Chris Dall: [01:04:17] Just a reminder to our listeners that if you want to tell us about the beautiful place that has helped get you through the pandemic or share a celebration of life for a loved one friend, neighbor or coworker who died during the pandemic, please email us at email@example.com. Mike, what are your take home messages for today?
Michael Osterholm: [01:04:37] Well, Chris, as you know, I always try to distill down each podcast into three messages that I think really highlight what we tried to share with you today. The first one is we're on the high plane plateau of COVID in the United States. We're not seeing the big mountain peaks and the valleys anymore. It's on this very high level plateau where we are now seeing the number of deaths in this country making COVID the number four cause of death.
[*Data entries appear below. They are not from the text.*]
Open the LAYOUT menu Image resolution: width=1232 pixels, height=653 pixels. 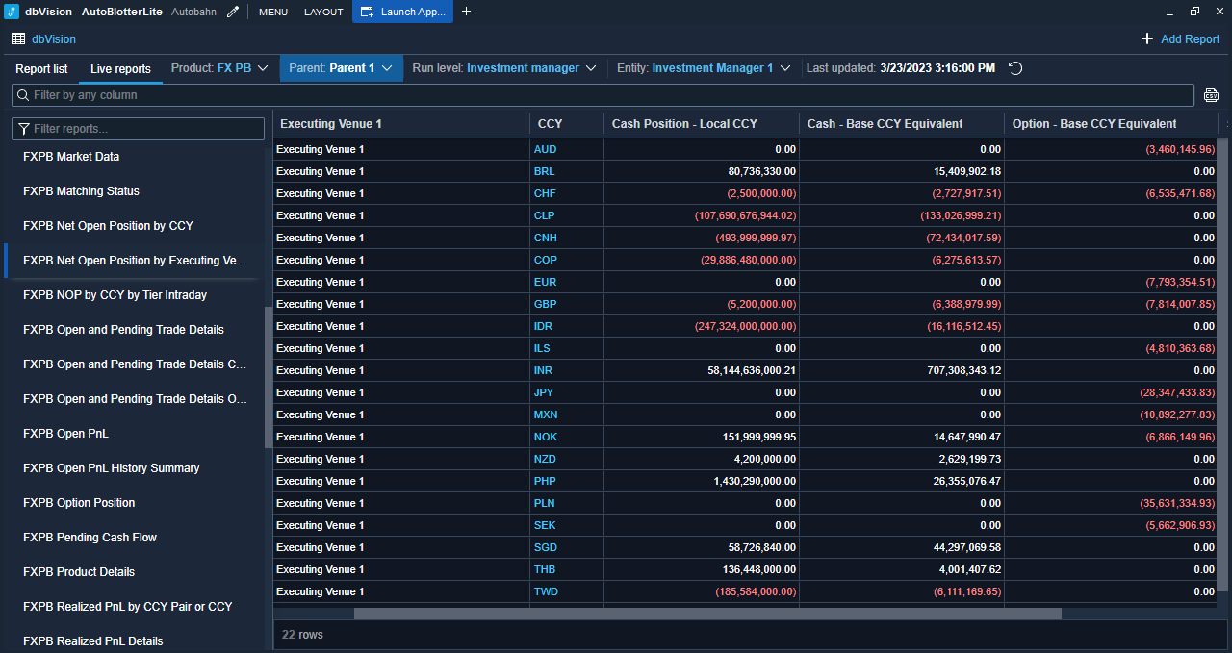click(323, 12)
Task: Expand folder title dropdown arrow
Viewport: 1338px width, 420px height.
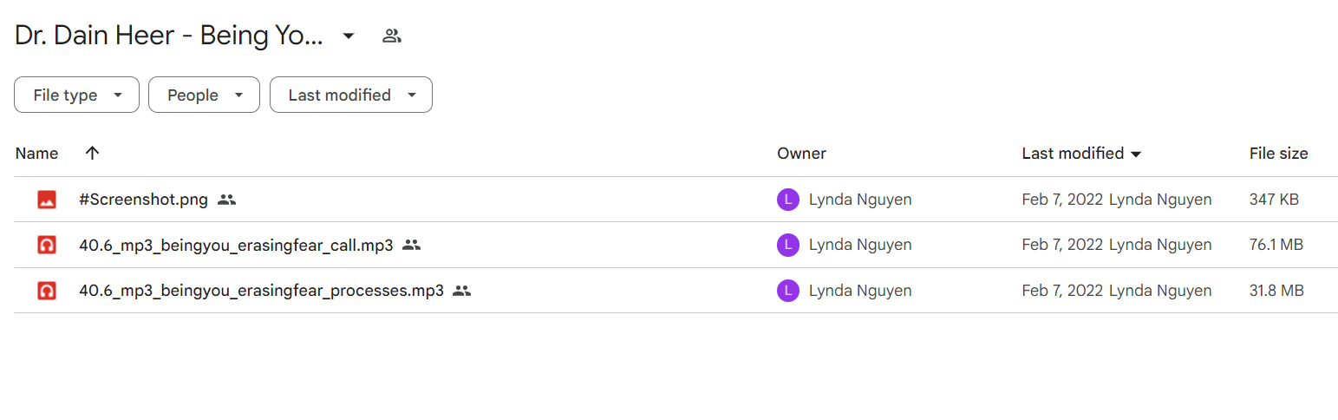Action: 349,36
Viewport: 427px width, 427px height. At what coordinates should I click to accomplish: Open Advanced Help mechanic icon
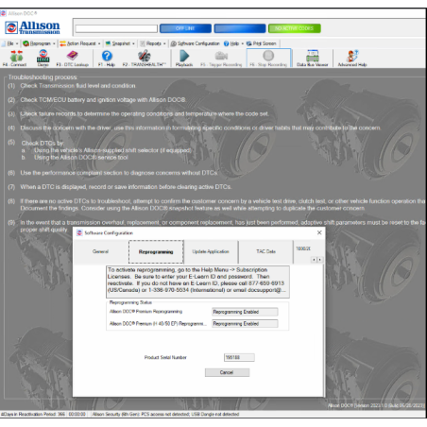[x=352, y=59]
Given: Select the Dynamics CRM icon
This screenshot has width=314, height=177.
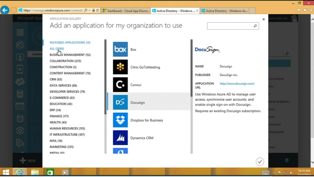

And yet it happens day after day after day after day. And we're trying to understand what this means. How do we adjust to this? How do we live our lives? And as I pointed out in the podcast, it's a challenge. But in fact, we have to understand where we're at. We're on the high plane plateau. The second point is we don't know what is next, but we do know that get as many doses of this vaccine as you possibly can, because even with waning immunity over time, it still can provide you with increased protection against serious illness, hospitalizations and deaths. I can't say this with any more resolve to try to respond to this virus, get vaccinated. And then finally, I think that having the discussion today of COVID, monkeypox, polio, all these things really illustrates the fact that we have to expect the unexpected. Now, unexpected doesn't always have to be quite as big a surprise as one might think. If we use our creative imagination, we could have and should have seen that, in fact, monkeypox was going to become an increasingly major problem in Central Africa, as the number of people born who were not vaccinated against smallpox increased year after year after year over the last 40 years. We shouldn't be surprised by seeing the challenge of converting vaccines into vaccinations in polio as well as the other diseases. So we need to prepare for the unexpected, but let's prepare with as much creative imagination as we can so we don't get caught surprised. Those are the three, I think, important take home message of the day.
Chris Dall: [01:06:47] And do you have a closing song for us today?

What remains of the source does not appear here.